[Required work]
(a) In the lunch-packing guide, how far ahead can meat sandwiches be made and frozen?
(b) Summarize the lunch-packing guide in two sentences.
(c) Write a continuation of the lunch-packing guide, picking up after its last bullet point.

____ Supplied passage

Lunch packed at home is worth the little extra effort and time it takes to make. Home-packed
lunch means fresh, tasty foods made just the way you or your child like. They are far superior in
nutrition and cost much less than pre-packaged lunches. And they can be personalized to include
treats to make them even more special.

Step 1: Plan It
♦ Keep likes and dislikes in mind when deciding what to include. It makes no sense to send
   something that won’t be eaten.
♦ Occasionally put in a new food to try. It may become a favorite!
♦ Nutritious foods provide the best fuel for growing youngsters as well as adults. Choose whole
   grains, fruits and vegetables, lean meats and low-fat dairy products. Limit sweets and foods
   high in salt. See the suggestions below for good food ideas.
♦ Involve children in deciding what to pack by giving them specific choices. For example,
   would they prefer cheddar or brick cheese, an apple or an orange?
♦ Keep lunch safe to eat by keeping it piping hot or icy cold.
            o Vacuum bottles keep food hot if pre-heated with boiling water just before filling
                with hot food.
            o Keep food cold with an ice pack or by freezing sandwiches, cartons of yogurt or
                juice boxes before packing in an insulated lunch bag. Or, send only nonperishable
                foods like peanut butter or hard cheeses, raw vegetables and fruits.

Step 2: Make It
♦ Set aside time on the weekend to pre-package small snack bags of cut up vegetables like
   cherry tomatoes, baby carrots, pepper strips, broccoli trees, and so on.
♦ Other items to pre-package are trail or snack mix, crackers, baked chips, pretzels and cereal.
♦ Make and freeze meat sandwiches up to two weeks in advance. Remember to label them.
♦ Complete lunch preparation the night before to ease time crunch in the morning. Have the
   kids help or take over this job if old enough.

________
____ Dataset records

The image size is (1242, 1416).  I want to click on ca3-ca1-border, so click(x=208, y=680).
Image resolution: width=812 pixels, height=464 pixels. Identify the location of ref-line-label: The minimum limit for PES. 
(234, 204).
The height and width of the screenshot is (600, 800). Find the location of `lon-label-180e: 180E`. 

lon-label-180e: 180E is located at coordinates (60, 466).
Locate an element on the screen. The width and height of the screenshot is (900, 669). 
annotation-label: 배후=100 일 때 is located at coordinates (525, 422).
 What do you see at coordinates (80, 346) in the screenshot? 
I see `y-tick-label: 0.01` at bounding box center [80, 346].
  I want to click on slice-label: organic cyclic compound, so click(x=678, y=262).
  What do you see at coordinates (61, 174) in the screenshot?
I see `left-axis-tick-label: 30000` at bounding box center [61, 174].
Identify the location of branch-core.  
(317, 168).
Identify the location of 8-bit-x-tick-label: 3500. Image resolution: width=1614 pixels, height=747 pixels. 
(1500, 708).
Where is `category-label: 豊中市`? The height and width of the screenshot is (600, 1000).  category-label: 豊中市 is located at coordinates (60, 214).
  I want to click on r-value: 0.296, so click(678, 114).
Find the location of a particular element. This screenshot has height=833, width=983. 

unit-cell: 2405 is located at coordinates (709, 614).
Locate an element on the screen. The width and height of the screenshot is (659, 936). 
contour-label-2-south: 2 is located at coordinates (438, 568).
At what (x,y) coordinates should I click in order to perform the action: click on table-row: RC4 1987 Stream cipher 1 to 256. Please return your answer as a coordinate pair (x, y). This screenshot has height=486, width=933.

________

[Answers per task]
(a) Up to two weeks in advance.

(b) Home-packed lunches are fresher, more nutritious, and less expensive than pre-packaged ones, and they can be personalized with treats. The guide advises planning around likes and dislikes, choosing nutritious foods, and keeping food piping hot or icy cold, then saving time by pre-packaging snacks, freezing sandwiches ahead, and finishing preparation the night before.

(c)
Step 3: Take It
♦ Finish packing perishable items in the morning. An insulated bag will help everything stay
   cold and safe until lunch time if a cold pack or frozen item is included.
♦ Include paper napkins, plastic spoons or other utensils to make it easy to eat neatly. An
   occasional note or cartoon will be a pleasant reminder of home. Hand wipes remind that
   hands should be washed before lunch.
♦ Sticky notes on the front door, backpack or bathroom mirror serve as reminders so lunch is
   not left behind in the rush to get out the door.


Food Suggestions

Sandwiches and More
♦ Use whole grain breads and crackers—100% whole wheat bread, whole wheat tortillas and
  pita bread, multi-grain crackers.
♦ Make homemade Lunchables by cutting meat and cheese into small squares and sending with
  crackers.
♦ Make wraps with whole wheat tortillas spread with peanut butter and jelly or deli meats, a
  thin layer of mayo and lettuce.
♦ Cut leftover cooked chicken into strips and pack with dippers like barbecue sauce, honey
  mustard or low fat ranch dressing.
♦ Make sandwiches with leftover waffles and pancakes. Peanut butter and jelly is especially
  good.
♦ Leftover cooked hamburgers, meat loaf, roast beef or pork also make excellent sandwiches.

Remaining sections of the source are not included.